Goal of the exercise -> Only one stretch of the records below is wanted: the lines from the one holding "Viewport: 674px width, 374px height." through the one holding "The height and width of the screenshot is (998, 1204).". Return it exactly, both ends included.

[Saved entries]
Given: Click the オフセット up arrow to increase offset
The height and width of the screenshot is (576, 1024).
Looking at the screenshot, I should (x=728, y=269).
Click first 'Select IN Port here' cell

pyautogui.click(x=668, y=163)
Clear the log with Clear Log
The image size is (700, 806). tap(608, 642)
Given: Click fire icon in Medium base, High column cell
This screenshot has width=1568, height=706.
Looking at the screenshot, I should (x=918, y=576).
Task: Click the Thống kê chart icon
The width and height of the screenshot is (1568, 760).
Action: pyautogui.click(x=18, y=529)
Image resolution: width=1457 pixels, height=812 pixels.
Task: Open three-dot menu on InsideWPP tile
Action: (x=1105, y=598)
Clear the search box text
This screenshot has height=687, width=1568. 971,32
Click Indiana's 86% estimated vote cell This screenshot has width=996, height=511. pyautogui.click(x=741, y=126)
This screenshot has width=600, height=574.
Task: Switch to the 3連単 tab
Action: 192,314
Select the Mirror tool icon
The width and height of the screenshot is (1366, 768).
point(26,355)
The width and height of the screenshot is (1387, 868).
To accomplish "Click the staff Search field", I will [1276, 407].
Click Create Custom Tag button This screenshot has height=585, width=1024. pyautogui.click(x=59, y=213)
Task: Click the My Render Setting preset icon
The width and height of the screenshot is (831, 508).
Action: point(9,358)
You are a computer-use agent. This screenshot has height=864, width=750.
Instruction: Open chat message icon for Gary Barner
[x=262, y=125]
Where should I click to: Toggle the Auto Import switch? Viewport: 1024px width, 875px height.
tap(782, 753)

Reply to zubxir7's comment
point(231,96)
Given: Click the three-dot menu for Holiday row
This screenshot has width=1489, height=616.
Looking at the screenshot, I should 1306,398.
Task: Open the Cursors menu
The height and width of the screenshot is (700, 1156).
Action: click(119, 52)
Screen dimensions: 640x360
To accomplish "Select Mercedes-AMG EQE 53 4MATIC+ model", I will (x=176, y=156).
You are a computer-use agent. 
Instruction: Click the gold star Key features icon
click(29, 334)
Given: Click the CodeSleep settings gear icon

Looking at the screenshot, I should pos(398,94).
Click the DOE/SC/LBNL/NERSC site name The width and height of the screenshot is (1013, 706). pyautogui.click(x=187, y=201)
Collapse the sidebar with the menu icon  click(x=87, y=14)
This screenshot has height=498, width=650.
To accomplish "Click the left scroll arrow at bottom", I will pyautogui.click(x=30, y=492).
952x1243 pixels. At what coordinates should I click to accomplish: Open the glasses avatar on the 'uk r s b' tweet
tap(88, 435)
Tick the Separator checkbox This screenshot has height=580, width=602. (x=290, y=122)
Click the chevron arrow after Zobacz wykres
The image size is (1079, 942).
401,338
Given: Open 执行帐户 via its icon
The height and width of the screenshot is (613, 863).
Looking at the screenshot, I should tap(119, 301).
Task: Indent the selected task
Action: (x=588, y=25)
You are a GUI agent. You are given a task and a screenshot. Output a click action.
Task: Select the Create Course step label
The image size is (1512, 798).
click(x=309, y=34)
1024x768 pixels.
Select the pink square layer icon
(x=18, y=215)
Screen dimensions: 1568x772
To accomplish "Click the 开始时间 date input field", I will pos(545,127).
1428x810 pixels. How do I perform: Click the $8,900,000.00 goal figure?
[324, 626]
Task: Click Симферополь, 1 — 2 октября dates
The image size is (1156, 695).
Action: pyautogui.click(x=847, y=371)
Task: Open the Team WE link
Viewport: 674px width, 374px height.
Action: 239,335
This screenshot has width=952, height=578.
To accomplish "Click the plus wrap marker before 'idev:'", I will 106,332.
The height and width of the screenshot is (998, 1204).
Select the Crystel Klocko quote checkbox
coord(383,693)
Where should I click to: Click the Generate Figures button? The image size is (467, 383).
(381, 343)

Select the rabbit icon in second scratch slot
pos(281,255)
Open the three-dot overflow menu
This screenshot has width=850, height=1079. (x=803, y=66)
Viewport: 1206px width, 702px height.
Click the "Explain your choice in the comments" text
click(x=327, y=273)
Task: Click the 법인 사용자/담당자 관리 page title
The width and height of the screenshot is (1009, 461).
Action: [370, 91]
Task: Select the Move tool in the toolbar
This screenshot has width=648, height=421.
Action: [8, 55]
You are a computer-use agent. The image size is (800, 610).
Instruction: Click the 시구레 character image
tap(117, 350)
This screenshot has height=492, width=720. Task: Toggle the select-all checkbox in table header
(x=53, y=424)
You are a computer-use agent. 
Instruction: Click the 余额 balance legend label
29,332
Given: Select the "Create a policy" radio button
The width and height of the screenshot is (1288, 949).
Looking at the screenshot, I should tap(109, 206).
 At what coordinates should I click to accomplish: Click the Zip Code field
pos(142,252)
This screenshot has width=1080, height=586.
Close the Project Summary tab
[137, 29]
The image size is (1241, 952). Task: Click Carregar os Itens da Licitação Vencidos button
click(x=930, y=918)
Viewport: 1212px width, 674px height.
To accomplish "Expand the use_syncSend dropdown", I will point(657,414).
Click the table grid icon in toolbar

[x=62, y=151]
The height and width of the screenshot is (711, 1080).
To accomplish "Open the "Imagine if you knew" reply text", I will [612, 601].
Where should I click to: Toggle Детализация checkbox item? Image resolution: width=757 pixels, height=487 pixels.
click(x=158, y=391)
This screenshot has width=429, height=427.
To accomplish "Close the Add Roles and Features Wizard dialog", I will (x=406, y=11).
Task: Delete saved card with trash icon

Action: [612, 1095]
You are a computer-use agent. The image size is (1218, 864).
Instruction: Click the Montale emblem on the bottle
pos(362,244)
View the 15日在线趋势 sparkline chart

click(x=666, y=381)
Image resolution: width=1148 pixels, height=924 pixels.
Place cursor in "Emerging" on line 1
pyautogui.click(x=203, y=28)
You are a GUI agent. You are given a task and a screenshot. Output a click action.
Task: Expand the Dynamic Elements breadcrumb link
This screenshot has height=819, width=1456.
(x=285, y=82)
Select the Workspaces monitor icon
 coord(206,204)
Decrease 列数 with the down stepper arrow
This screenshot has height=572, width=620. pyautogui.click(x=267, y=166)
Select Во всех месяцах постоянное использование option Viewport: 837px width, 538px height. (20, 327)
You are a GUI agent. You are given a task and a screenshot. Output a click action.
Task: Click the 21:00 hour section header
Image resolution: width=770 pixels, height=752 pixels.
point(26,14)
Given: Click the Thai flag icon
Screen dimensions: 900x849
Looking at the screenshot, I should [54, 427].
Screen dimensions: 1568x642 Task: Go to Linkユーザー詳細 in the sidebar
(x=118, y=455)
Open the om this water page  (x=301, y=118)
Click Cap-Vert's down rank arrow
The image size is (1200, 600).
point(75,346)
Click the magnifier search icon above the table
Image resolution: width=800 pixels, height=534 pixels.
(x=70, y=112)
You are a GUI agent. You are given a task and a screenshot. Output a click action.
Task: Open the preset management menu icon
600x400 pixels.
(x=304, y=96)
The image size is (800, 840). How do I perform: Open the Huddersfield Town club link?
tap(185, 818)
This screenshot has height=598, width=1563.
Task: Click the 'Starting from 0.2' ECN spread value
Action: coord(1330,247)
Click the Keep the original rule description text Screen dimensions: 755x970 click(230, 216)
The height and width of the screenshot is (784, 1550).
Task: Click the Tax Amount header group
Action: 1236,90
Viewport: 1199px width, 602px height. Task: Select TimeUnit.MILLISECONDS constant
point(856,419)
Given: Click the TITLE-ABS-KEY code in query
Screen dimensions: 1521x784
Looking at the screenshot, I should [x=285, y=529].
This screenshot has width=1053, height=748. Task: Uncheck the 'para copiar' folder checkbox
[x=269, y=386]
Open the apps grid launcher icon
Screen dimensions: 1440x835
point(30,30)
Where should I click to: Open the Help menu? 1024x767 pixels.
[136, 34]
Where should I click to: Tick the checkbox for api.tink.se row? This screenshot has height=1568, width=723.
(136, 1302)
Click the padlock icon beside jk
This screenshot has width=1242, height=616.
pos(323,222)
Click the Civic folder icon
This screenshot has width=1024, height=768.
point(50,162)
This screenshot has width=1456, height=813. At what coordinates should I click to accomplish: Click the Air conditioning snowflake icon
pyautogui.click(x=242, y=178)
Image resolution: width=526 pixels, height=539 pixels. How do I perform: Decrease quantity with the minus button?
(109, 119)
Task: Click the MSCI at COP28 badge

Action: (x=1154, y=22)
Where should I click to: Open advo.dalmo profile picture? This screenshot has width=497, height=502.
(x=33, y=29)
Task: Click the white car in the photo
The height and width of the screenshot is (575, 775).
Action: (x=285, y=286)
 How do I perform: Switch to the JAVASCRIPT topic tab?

The answer ->
Viewport: 674px width, 374px height.
Action: 239,335
This screenshot has width=952, height=578.
To accomplish "Click the plus wrap marker before 'idev:'", I will 106,332.
The height and width of the screenshot is (998, 1204).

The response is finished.